(TEXT SHOWN)
-------------------------
R: Invariant Causal Prediction

ICP {InvariantCausalPrediction}

R Documentation

Invariant Causal Prediction

Description

Confidence intervals for causal effects in a regression setting.

Usage

ICP(X, Y, ExpInd, alpha=0.01, test = "normal",
              selection = c("lasso", "all", "stability", "boosting")
                                      [if (ncol(X) <=8) 2 else 4],
              maxNoVariables = 8, maxNoVariablesSimult = 8,
              maxNoObs = 200,
              showAcceptedSets = TRUE,
              showCompletion = TRUE,
              stopIfEmpty = FALSE,
              gof = max(0.01,alpha))

Arguments

`X`	A matrix (or data frame) with the predictor variables for all experimental settings
`Y`	The response or target variable of interest. Can be numeric for regression or a factor with two levels for binary classification.
-------------------------
(DATA LINES)
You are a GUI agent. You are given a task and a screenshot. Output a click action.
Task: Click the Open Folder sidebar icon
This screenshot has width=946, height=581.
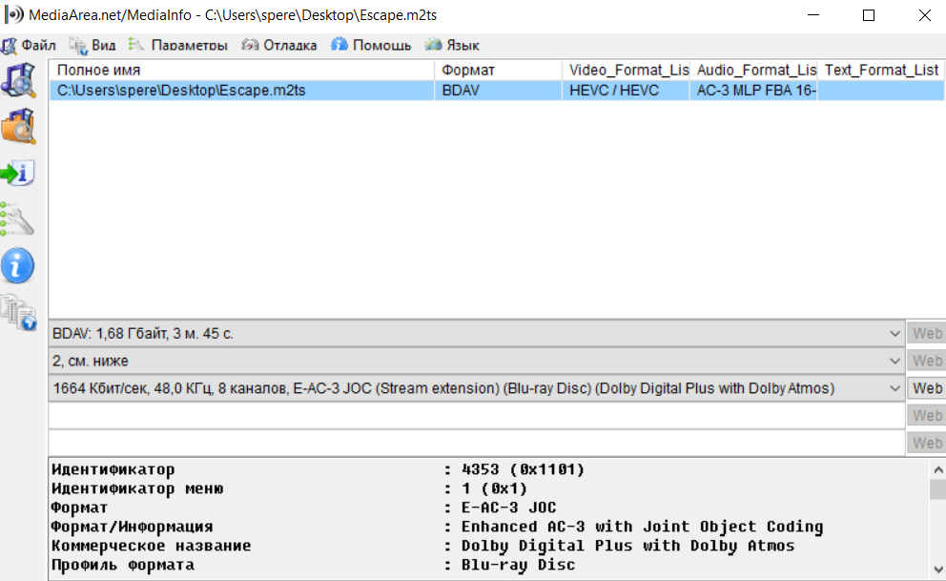coord(18,126)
-------------------------
(DIRECTIONS)
• a. From the Invariant Causal Prediction documentation above, write out word for word the passage from "R: Invariant Causal" to "a regression setting.".
• b. Extend the Invariant Causal Prediction documentation above, picking up right after its last line.

(RESULTS FOR THE EXERCISE)
• a.
R: Invariant Causal Prediction

ICP {InvariantCausalPrediction}

R Documentation

Invariant Causal Prediction

Description

Confidence intervals for causal effects in a regression setting.

• b.
`ExpInd`	Indicator of the experiment or the intervention type an observation belongs to. Can be a numeric vector of the same length as `Y` with `K` unique entries if there are `K` different experiments (for example entry 1 for all observational data and entry 2 for intervention data). Can also be a list, where each element of the list contains the indices of all observations that belong to the corresponding grouping in the data (for example two elements: first element is a vector that contains indices of observations that are observational data and second element is a vector that contains indices of all observations that are of interventional type).
`alpha`	Determines coverage of the confidence regions. `alpha` is the probability of non-coverage, so the default of 0.01 produces 99% confidence intervals. If no model has a p-value of at least `alpha`, the model assumptions seem violated and `modelReject` will return `TRUE`.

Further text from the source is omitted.